→ Task details
Each record below is to be retyped exactly, with its pictures omitted.

→ Exercise data
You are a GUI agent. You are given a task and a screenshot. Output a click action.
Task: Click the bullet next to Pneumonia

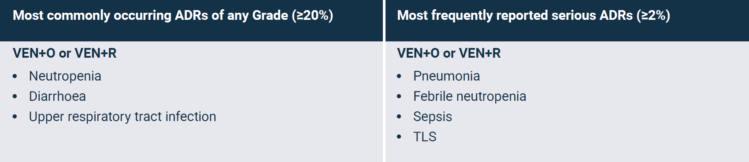coord(399,77)
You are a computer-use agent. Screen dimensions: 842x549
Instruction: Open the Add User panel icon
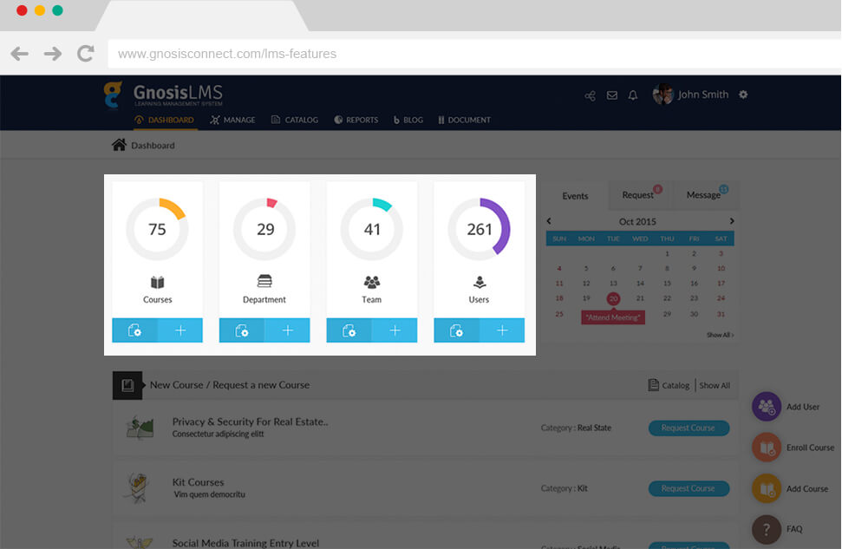[x=767, y=406]
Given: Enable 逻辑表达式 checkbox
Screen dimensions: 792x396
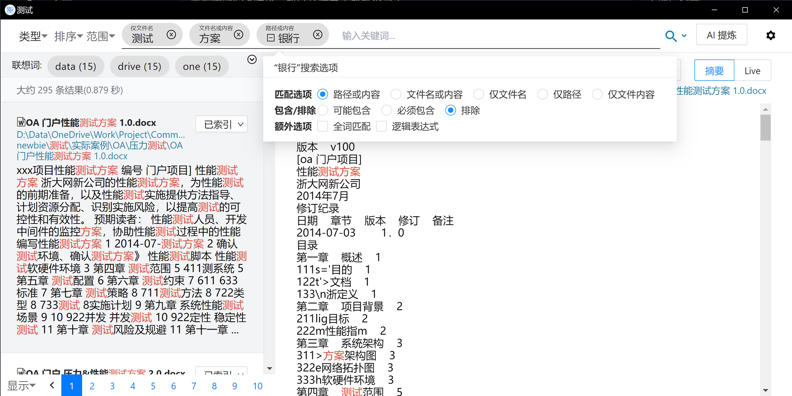Looking at the screenshot, I should tap(381, 127).
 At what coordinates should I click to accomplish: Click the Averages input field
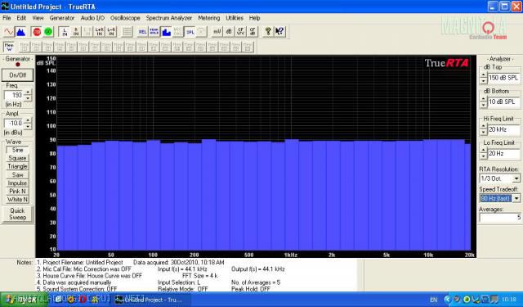tap(500, 218)
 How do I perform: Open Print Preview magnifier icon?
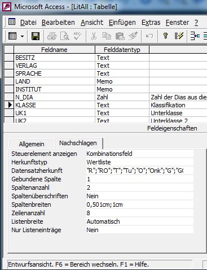pyautogui.click(x=65, y=36)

→ Written response
You are a GUI agent. You are given a task and a screenshot. Output a click action.
Task: Click the bullet next to Pneumonia

coord(399,77)
You are a computer-use agent. Screen dimensions: 842x549
Instruction: Open the Add User panel icon
[x=767, y=406]
Given: Enable 逻辑表达式 checkbox
Screen dimensions: 792x396
Looking at the screenshot, I should tap(381, 127).
 At what coordinates should I click to accomplish: Click the Averages input field
tap(500, 218)
 How do I perform: Open Print Preview magnifier icon?
pyautogui.click(x=65, y=36)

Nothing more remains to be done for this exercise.